Pregnant out of wedlock, sixteen-year-old Annie Moore is sent to live at a convent for fallen women. When the nuns take her baby, Annie escapes, determined to find a way to be reunited with her daughter. But few rights or opportunities are available to a woman in the 1860s, and after failing to find a respectable job, Annie resorts to prostitution in order to survive.
As a highly sought-after demi-mondaine, Annie—now Bessie—garners many expensive gifts from her admirers, and eventually meets and marries the son of a wealthy jeweler. With her marriage, she believes her dream of returning to proper society has finally come true. She’s proven wrong when she suffers the ultimate betrayal at the hands of the man she thought would be her salvation. But Bessie doesn’t let her story end there.

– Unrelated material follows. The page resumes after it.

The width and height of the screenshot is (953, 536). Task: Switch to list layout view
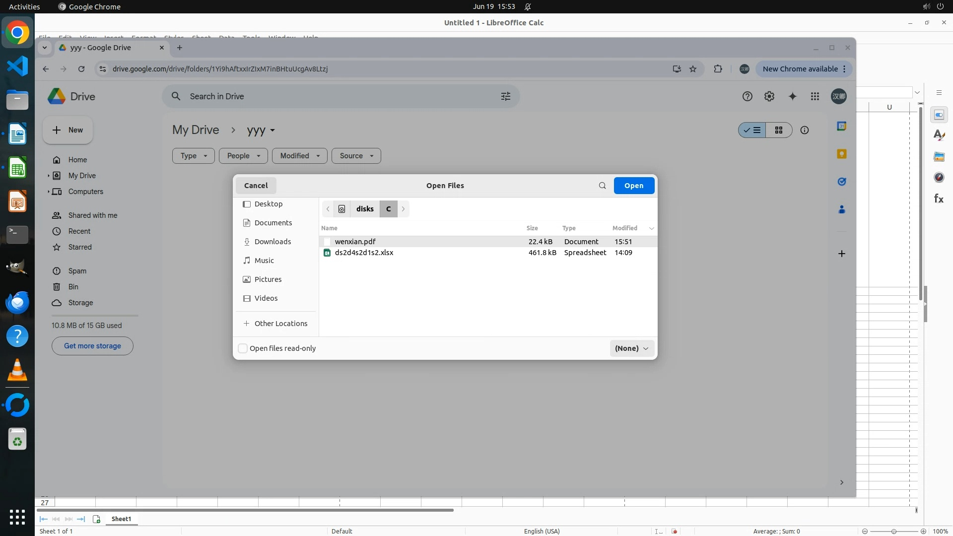pos(752,130)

Inspired by a true story and set amid the burgeoning women’s rights movement, The Lives of Diamond Bessie is a haunting tale of betrayal and redemption that explores whether seeking revenge is worth the price you might pay.
“Drawing on a true story, Hadlock uses authentic period detail and well-drawn characters to pull readers into Annie/Bessie’s precarious journey toward redemption, which comes to an unexpected ending. This affecting tale of a 19th-century American woman struggling to prove her worth other than as a marriage prospect leaves a lasting impression.”
—Publishers Weekly
PUBLISHERS WEEKLY
In 1866, 16-year-old Annie Moore, the narrator of Hadlock's arresting debut, falls in love and gets pregnant in Canton, N.Y. To spare her family shame, she is sent to a convent in Buffalo. She accepts her fate, believing it temporary, but after the nuns spirit her baby daughter away, she is inconsolable. Determined to earn a living and get her daughter back, Annie runs away from the convent and ends up in a "joy house" (aka brothel) in Watertown, where she finds support along with, surprisingly, strength and dignity in her new role as sought-after demi-mondaine Bessie. Then she falls in love with a jeweler's son, Abe Rothschild, and they get married. She hopes to gain respectability, but those hopes are dashed when Abe turns out to have a violent streak. Drawing on a true story, Hadlock uses authentic period detail and well-drawn characters to pull readers into Annie/Bessie's precarious journey toward redemption, which comes to an unexpected ending. This affecting tale of a 19th-century American woman struggling to prove her worth other than as a marriage prospect leaves a lasting impression.